▶ **SUPPLIED ENTRIES**:

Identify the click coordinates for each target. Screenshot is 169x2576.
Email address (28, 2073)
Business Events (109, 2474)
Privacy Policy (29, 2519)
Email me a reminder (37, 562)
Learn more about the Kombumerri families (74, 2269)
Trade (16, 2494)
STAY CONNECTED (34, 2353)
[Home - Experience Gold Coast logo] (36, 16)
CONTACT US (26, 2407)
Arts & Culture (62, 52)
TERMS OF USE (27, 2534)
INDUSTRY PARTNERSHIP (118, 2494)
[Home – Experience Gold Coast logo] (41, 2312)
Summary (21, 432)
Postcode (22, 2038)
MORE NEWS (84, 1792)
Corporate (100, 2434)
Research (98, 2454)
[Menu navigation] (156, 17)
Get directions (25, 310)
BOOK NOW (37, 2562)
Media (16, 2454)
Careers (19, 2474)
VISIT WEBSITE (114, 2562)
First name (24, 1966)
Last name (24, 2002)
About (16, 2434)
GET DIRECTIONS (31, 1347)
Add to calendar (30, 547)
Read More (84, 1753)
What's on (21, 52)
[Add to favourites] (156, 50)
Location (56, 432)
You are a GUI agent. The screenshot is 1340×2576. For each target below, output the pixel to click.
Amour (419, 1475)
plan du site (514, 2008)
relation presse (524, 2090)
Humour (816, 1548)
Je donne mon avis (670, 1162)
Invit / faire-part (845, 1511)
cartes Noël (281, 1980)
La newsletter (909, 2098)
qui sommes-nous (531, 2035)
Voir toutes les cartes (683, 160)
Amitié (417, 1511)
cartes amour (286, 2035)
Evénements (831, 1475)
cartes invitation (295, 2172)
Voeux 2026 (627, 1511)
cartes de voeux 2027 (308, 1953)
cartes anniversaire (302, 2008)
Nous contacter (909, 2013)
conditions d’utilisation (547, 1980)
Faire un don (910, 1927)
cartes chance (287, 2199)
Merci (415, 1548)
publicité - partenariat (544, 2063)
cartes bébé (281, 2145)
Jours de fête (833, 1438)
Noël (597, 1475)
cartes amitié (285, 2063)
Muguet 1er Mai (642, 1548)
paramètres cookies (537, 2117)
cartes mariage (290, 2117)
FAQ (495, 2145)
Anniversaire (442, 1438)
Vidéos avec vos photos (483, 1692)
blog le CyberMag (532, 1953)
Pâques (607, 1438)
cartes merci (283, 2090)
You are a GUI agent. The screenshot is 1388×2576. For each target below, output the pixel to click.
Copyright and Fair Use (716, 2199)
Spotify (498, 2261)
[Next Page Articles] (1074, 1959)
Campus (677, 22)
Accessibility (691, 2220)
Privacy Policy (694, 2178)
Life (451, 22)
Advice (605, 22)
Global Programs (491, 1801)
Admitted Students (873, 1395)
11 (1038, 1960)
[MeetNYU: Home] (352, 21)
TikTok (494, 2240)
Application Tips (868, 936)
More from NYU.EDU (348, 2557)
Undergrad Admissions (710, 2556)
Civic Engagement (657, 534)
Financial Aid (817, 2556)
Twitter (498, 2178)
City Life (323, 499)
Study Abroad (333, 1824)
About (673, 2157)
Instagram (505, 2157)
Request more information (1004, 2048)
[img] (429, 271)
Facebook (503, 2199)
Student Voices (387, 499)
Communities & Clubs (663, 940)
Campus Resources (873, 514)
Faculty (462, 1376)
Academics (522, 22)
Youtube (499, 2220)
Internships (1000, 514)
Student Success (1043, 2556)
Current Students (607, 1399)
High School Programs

▶ **WHAT TO PRODUCE**: Could you transcribe all of the entries exactly, leaving nothing out?

▶ **WRITTEN RESPONSE**:
Identify the click coordinates for each target. Screenshot is 169x2576.
Email address (28, 2073)
Business Events (109, 2474)
Privacy Policy (29, 2519)
Email me a reminder (37, 562)
Learn more about the Kombumerri families (74, 2269)
Trade (16, 2494)
STAY CONNECTED (34, 2353)
[Home - Experience Gold Coast logo] (36, 16)
CONTACT US (26, 2407)
Arts & Culture (62, 52)
TERMS OF USE (27, 2534)
INDUSTRY PARTNERSHIP (118, 2494)
[Home – Experience Gold Coast logo] (41, 2312)
Summary (21, 432)
Postcode (22, 2038)
MORE NEWS (84, 1792)
Corporate (100, 2434)
Research (98, 2454)
[Menu navigation] (156, 17)
Get directions (25, 310)
BOOK NOW (37, 2562)
Media (16, 2454)
Careers (19, 2474)
VISIT WEBSITE (114, 2562)
First name (24, 1966)
Last name (24, 2002)
About (16, 2434)
GET DIRECTIONS (31, 1347)
Add to calendar (30, 547)
Read More (84, 1753)
What's on (21, 52)
[Add to favourites] (156, 50)
Location (56, 432)
You are a GUI agent. The screenshot is 1340×2576. For each target below, output the pixel to click.
Amour (419, 1475)
plan du site (514, 2008)
relation presse (524, 2090)
Humour (816, 1548)
Je donne mon avis (670, 1162)
Invit / faire-part (845, 1511)
cartes Noël (281, 1980)
La newsletter (909, 2098)
qui sommes-nous (531, 2035)
Voir toutes les cartes (683, 160)
Amitié (417, 1511)
cartes amour (286, 2035)
Evénements (831, 1475)
cartes invitation (295, 2172)
Voeux 2026 (627, 1511)
cartes de voeux 2027 (308, 1953)
cartes anniversaire (302, 2008)
Nous contacter (909, 2013)
conditions d’utilisation (547, 1980)
Faire un don (910, 1927)
cartes chance (287, 2199)
Merci (415, 1548)
publicité - partenariat (544, 2063)
cartes bébé (281, 2145)
Jours de fête (833, 1438)
Noël (597, 1475)
cartes amitié (285, 2063)
Muguet 1er Mai (642, 1548)
paramètres cookies (537, 2117)
cartes mariage (290, 2117)
FAQ (495, 2145)
Anniversaire (442, 1438)
Vidéos avec vos photos (483, 1692)
blog le CyberMag (532, 1953)
Pâques (607, 1438)
cartes merci (283, 2090)
You are a GUI agent. The screenshot is 1388×2576. For each target below, output the pixel to click.
Copyright and Fair Use (716, 2199)
Spotify (498, 2261)
[Next Page Articles] (1074, 1959)
Campus (677, 22)
Accessibility (691, 2220)
Privacy Policy (694, 2178)
Life (451, 22)
Advice (605, 22)
Global Programs (491, 1801)
Admitted Students (873, 1395)
11 (1038, 1960)
[MeetNYU: Home] (352, 21)
TikTok (494, 2240)
Application Tips (868, 936)
More from NYU.EDU (348, 2557)
Undergrad Admissions (710, 2556)
Civic Engagement (657, 534)
Financial Aid (817, 2556)
Twitter (498, 2178)
City Life (323, 499)
Study Abroad (333, 1824)
About (673, 2157)
Instagram (505, 2157)
Request more information (1004, 2048)
[img] (429, 271)
Facebook (503, 2199)
Student Voices (387, 499)
Communities & Clubs (663, 940)
Campus Resources (873, 514)
Faculty (462, 1376)
Academics (522, 22)
Youtube (499, 2220)
Internships (1000, 514)
Student Success (1043, 2556)
Current Students (607, 1399)
High School Programs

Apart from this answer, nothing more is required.